[TASK] Records follow. Select each line holding "computer".
BEGIN TASK INPUT
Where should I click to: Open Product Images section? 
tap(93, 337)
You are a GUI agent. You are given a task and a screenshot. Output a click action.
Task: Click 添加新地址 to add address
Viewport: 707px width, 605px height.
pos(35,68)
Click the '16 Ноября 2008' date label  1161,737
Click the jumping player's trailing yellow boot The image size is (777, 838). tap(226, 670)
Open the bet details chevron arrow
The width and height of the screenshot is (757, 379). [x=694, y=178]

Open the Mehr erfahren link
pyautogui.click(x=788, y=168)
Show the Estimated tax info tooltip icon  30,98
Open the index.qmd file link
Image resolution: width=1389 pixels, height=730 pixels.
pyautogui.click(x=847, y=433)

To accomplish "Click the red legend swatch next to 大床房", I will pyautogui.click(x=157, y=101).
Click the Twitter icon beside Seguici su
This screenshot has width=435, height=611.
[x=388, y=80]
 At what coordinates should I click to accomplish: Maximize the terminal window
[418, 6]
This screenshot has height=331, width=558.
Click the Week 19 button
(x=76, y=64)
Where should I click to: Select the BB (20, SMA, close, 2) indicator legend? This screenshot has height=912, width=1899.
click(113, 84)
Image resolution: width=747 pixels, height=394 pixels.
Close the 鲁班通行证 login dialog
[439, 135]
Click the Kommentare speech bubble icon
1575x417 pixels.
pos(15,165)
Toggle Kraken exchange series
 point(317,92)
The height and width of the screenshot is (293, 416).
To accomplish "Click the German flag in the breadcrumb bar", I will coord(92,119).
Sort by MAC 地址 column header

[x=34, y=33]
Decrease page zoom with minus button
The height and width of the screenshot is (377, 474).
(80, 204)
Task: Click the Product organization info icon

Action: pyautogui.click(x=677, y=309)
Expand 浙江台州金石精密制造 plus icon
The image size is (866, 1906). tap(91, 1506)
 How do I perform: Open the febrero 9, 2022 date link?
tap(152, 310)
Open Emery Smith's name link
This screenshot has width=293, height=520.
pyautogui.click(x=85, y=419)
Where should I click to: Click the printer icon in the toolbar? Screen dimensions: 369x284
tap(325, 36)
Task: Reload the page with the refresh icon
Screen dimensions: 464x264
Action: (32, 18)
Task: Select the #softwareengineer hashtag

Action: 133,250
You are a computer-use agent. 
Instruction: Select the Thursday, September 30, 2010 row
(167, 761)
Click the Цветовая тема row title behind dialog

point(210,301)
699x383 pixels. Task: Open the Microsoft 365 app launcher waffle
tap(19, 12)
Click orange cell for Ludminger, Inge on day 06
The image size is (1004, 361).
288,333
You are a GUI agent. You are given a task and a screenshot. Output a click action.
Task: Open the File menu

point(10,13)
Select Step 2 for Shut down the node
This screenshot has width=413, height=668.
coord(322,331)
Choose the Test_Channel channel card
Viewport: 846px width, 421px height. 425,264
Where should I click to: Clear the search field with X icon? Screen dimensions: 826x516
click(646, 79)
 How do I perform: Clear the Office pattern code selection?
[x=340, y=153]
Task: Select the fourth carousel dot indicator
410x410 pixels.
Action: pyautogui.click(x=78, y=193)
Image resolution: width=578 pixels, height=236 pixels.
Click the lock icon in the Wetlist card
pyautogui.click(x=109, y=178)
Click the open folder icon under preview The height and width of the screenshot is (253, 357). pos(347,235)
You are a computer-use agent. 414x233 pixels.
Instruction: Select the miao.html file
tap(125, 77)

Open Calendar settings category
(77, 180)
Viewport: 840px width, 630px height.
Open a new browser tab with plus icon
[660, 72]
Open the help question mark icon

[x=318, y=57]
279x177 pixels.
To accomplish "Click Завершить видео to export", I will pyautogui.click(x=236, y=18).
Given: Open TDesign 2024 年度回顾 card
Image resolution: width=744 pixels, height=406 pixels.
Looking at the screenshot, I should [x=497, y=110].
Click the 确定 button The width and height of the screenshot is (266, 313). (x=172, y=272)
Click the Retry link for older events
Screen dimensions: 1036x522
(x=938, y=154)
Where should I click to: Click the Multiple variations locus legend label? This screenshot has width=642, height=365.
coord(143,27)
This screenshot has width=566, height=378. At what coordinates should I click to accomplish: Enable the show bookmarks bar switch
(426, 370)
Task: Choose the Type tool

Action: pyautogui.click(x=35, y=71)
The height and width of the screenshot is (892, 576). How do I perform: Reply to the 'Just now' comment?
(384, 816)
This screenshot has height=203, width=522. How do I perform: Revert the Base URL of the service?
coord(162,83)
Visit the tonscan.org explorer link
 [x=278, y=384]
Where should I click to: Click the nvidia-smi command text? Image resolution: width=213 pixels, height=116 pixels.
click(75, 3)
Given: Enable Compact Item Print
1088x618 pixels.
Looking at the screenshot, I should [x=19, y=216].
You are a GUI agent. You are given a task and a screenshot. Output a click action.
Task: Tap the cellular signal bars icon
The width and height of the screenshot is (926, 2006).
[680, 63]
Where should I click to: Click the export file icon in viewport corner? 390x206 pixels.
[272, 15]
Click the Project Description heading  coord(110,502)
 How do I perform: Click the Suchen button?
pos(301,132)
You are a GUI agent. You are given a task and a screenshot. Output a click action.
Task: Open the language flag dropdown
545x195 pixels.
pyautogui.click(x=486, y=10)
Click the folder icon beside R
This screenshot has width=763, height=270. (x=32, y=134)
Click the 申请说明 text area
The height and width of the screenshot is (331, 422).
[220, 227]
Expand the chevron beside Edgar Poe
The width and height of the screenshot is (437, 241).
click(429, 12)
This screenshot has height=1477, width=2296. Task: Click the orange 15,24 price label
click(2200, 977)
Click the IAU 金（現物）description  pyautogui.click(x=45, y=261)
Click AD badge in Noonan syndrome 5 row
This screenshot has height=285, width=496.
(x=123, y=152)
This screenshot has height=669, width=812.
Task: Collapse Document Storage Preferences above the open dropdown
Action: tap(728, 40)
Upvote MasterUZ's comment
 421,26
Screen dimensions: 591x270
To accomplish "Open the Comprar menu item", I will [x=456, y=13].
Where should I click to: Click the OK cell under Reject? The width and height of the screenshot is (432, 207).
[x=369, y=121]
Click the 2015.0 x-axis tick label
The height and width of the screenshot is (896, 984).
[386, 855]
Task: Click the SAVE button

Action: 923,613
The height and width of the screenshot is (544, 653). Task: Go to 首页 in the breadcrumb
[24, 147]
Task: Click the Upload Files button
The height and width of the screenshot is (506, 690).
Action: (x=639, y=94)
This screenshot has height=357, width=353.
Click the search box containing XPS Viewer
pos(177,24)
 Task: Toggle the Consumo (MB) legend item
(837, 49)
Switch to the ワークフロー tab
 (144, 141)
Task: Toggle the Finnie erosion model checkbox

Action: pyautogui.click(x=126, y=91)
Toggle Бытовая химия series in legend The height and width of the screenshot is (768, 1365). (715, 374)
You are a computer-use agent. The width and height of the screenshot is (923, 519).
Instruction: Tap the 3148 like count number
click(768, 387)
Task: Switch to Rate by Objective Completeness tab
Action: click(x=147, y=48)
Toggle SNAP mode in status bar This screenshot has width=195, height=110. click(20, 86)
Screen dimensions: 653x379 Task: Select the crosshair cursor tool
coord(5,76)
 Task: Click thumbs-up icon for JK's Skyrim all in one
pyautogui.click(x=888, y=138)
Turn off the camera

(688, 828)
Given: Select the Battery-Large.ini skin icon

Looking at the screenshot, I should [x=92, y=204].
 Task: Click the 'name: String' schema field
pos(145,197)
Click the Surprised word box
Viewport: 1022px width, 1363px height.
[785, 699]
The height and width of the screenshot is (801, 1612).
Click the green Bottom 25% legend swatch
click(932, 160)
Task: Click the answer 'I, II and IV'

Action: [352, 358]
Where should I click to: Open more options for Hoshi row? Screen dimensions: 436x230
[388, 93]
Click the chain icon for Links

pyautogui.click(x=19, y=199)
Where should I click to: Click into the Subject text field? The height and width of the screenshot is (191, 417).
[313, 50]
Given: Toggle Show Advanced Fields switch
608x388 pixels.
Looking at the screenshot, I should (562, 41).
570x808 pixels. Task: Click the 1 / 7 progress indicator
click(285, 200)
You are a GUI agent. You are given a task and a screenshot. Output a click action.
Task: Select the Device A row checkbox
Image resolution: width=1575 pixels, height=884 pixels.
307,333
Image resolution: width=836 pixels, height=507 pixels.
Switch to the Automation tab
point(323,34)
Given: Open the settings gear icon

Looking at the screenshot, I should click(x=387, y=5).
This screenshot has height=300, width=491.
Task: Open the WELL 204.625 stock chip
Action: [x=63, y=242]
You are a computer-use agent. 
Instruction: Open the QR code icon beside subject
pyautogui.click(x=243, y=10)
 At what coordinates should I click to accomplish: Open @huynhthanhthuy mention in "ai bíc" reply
END TASK INPUT
[COMPLETED TASK]
You are a computer-use agent. 
You are a computer-use agent. 414x233 pixels.
You are a computer-use agent. The width and height of the screenshot is (923, 519).
You are a computer-use agent. 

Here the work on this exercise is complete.